Quem circula pelo Rio de Janeiro, sobretudo pelo Centro, certamente já esbarrou com o caricaturista Cássio Loredano. Cássio é o típico andarilho – ou flâneur, se quisermos nos valer de um termo mais frufru. Alérgico a automóveis, que qualifica como “células cancerígenas no organismo urbano”, chega a atravessar bairros inteiros no esquema pé ante pé, o olhar revezando-se entre os sulcos das calçadas, a passagem dos carros e as pessoas que seguem, com ou sem pressa, a caminho de algum lugar.
Penso em Loredano e lembro de Augusto, o personagem de Rubem Fonseca. Protagonista do conto “A arte de andar pelas ruas do Rio de Janeiro”, ele se torna andarilho após ganhar na loteria, o que lhe garante proventos suficientes para que deixe o emprego na Companhia de Águas e Esgotos. Passa a escrever a cidade, tentando decifrar suas mensagens secretas.
“Andar pelas ruas de uma cidade é uma arte”, observa a certa altura da história. Pois Loredano tira do livro e traz para a vida a frase de Augusto. É o que pratica no dia a dia, ainda que não tenha acertado na loteca e o sustento ainda dependa de seus desenhos. Cruzar a cidade no ritmo delicado do passo, sentir sob a sola dos sapatos – indefectíveis tênis All Star – a vibração silenciosa do chão que amalgama o pó do asfalto ao barro da existência, tornando tudo uma coisa só.
A cartografia íntima de Loredano engloba Laranjeiras, Botafogo, Flamengo, Glória, Centro, e inclui paradas estratégicas. Para a compra de um novo dicionário na Livraria Folha Seca. A conversa fiada com os amigos. Uma cerveja. Tudo a seu tempo.
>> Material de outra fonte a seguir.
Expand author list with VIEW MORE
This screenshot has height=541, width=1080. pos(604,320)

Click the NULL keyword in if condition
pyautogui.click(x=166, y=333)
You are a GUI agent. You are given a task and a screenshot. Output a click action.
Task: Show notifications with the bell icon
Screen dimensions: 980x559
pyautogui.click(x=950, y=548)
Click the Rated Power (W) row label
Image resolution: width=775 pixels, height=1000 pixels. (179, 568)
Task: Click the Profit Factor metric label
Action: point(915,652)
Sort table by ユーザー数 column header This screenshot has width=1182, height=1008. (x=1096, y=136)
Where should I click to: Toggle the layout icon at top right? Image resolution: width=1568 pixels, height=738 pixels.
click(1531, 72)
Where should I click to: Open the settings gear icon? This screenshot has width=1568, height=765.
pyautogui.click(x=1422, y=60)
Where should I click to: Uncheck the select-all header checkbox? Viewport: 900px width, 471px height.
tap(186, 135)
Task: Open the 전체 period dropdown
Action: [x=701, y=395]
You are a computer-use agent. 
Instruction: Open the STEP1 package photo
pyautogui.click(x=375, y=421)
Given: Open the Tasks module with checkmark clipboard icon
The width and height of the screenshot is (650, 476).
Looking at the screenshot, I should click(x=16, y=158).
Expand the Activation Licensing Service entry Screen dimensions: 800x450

Ele vê o que os outros quase não podem entrever, como anotou João do Rio ao descrever o movimento da flânerie. “As observações foram guardadas na placa sensível do cérebro; as frases, os ditos, as cenas vibram-lhe no cortical”. A aparente futilidade das ruas torna-se, então, poesia.
No recém-lançado livro “Rio, papel e lápis”, o caricaturista redesenha a paisagem construída da cidade com essa tinta de tons tão sutis. A pequenina e secular igreja que se esconde ao fundo da Rua Faro, a estação ferroviária de Marechal Hermes, o Theatro Municipal. Símbolos evidentes e recônditos esconderijos se sucedem num roteiro que começa na Zona Sul, passa pelo subúrbio e vai terminar em Santa Cruz, no limite da geografia carioca.
As ruas de Loredano, assim como os curtos textos que acompanham as imagens, congregam passado e presente. Ele lamenta que a bela sede do Fluminense, na Rua Pinheiro Machado, tenha sido escondida por “paredões residenciais”. Chama de “bizarríssimo” o Castelinho do Flamengo e abre mão do eufemismo para classificar a Avenida Presidente Vargas: “uma boçalidade”.
Os traços evocam a memória, dele e da cidade, para apostar na utopia da permanência. Na faísca de eternidade que por vezes se desprende do que é, em essência, efêmero. Seja a fachada de uma antiga casa na Rua Haddock Lobo, sejam as moças que caminham ao cair da tarde pela Praça XV, diante das quais, arrebatado, o caricaturista não hesita em exclamar: “Como passa mulher bonita neste lugar, meu Deus”.